We could avoid the _Semaphore_Get, switch, _Options_Is_no_wait, and
_Attributes_Is_binary_semaphore, and
_Semaphore_Translate_core_mutex_return_code.  I don't know how much it
will save but it has to be non-zero. :)

I would propose 3 lightweight wrappers for:

  + obtain, block forever
  + obtain, timeout
  + obtain, poll

The resulting code for the obtains would be something like this with the
appropriate arguments passed in for wait and timeout.

_Thread_Disable_dispatch();
  _CORE_mutex_Seize(
    &the_semaphore->mutex,
    id,                    /* of object we are waiting on */ 
    wait,                  /* TRUE if blocking, FALSE otherwise */
    timeout                /* number of ticks */
  );
_Thread_Enable_dispatch();
return _Thread_Executing->Wait.return_code;

forever: wait=TRUE,  timeout=0
timeout: wait=TRUE,  timeout=non-zero
poll:    wait=FALSE, timeout=don't care

We may still need to put them in an object information table to make
something work but at first glance I don't see it being necessary.  The
"id" argument to _CORE_mutex_Seize is for the id of an object you are
waiting on. I will have to investigate to make sure about the requirement
for this information.

Release similarly saves a _Semaphore_Get, switch,
_Attributes_Is_binary_semaphore, and
_Semaphore_Translate_core_mutex_return_code.

The same logic can be applied to both binary and counting semaphores.

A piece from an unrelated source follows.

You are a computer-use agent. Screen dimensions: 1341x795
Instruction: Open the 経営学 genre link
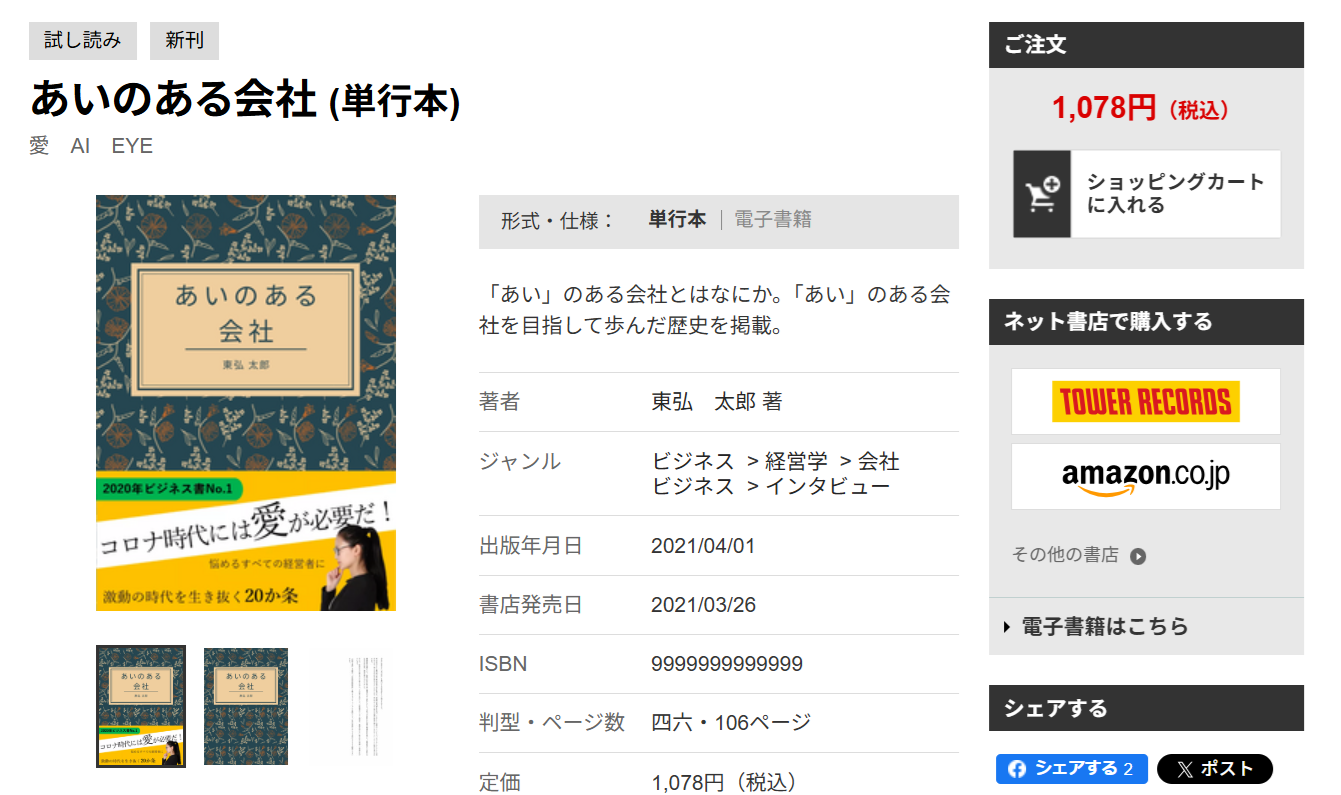click(796, 462)
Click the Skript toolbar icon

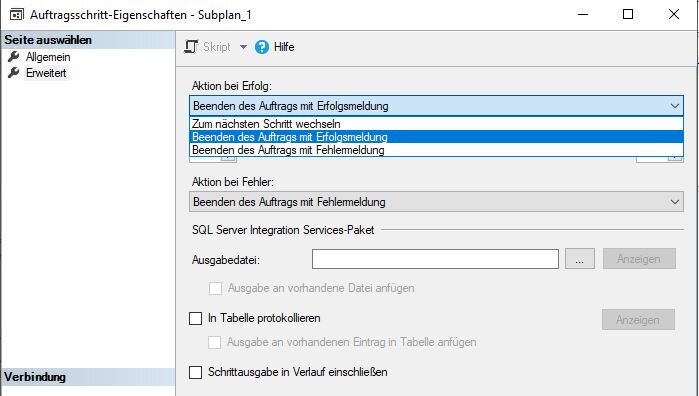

These light-weight semaphores would be appropriate to protect the
SuperCore Heap in the RTEMS malloc implementation and could be used to
bypass the region there.  Eliminating the region will save
(36+37+168+333+147+249) = 970 bytes on the i386ex.  I think all of this is
forced in all of the time. But we may pick up some overhead for using the
Heap and a "light weight mutex"

If all uses of the semaphore manager were eliminated in support
components, then we have the maximum potential to get rid of
(33+455+208+186+159)=1041 bytes.  

So conservatively, say 50% of that or about 1K smaller for a minimum
application -- which is now around 60K on the sparc/erc32.